For centuries, Muslim pastoralist tribes have roamed
the semi-arid wastelands, in perpetual pursuit of
pasture and water, seemingly oblivious to the
borders of Somalia and Ethiopia.
Despite the picture-book image, these tribes,
neglected for generations by the Nairobi government
and colonial administrations, are at the sharp edge
of global conundrums of poverty, environmental
damage and now the food price crisis.
The nomads are among the most vulnerable people in
east Africa's largest economy, where per capita
income is around $580. The government expects growth
of 4-6 percent this year.
In El Ram, an isolated settlement 80 km (50 miles)
from El Wak on the Somali border, the nomads'
survival is inextricably linked to fluctuations in
local and global markets, and political machinations
in the distant capital Nairobi.
They earn a meagre income from selling milk and, on
occasion, livestock. The rise in global food prices
means that, like many other Africans, their
purchasing power is heavily reduced and now they
cannot buy essential supplements.
The semi-nomadic residents of El Ram were also
affected, albeit indirectly, by the violence that
erupted after President Mwai Kibaki's disputed
election in December. More than 1,200 people were
killed and some 300,000 were displaced.
The crisis laid bare tensions over land and tribe.
Fights over water, cattle and pasture have long
plagued the remoter, lawless corners of Kenya where
many pastoralists or cattle rustlers carry machine
guns and other weapons.
For El Ram's residents, many of whom depend on food
aid for survival during the dry season, the
political crisis meant aid dried up as prices in the
market soared.
"Ever since the elections and violence, there have
been no food distributions by NGOs (non governmental
organisations)," said village elder Mohammed Yakub.

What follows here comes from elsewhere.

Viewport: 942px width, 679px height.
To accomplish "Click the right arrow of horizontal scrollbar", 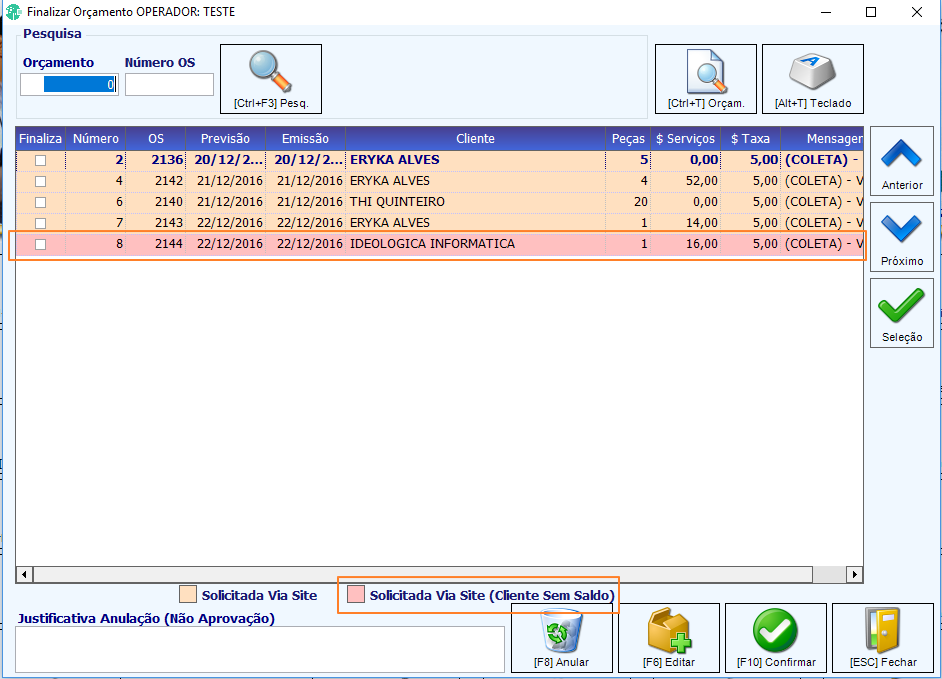I will click(x=854, y=574).
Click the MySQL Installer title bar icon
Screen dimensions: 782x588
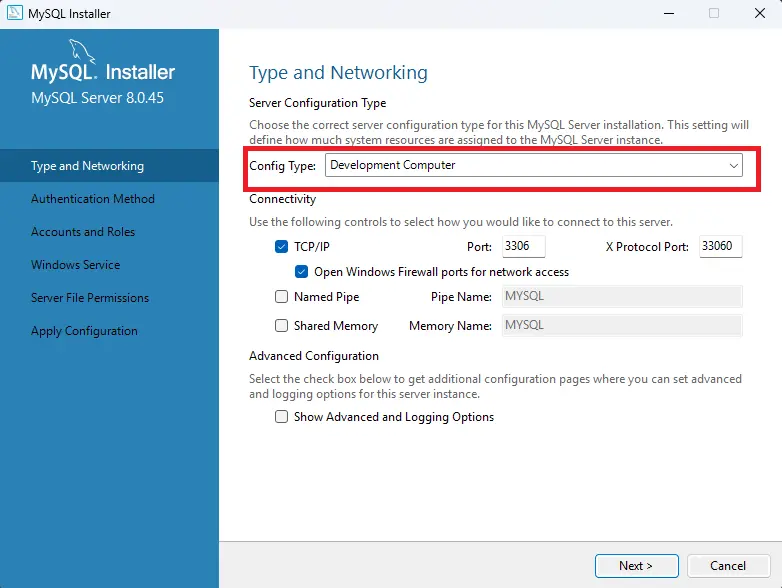15,14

After the vote, trucks carrying aid relief and
commercial goods from Mombasa, Kenya's port and a
regional transport node, were temporarily halted for
security reasons.
That caused widespread food and fuel shortages
throughout east Africa -- inevitably prices shot up.
Displacement of farmers in the food-producing region
of western Kenya during the planting season and
forecast poor rains almost guarantee a poor harvest.
Officials fear agricultural output will drop sharply
this year.
Food at the market will remain beyond Yakub's means.
Perched on a rocking chair held together by fraying
grain sacks, he pours milky tea from an ageing flask
as his eight children play around him.
"The price for one kilogramme of posho (maize flour)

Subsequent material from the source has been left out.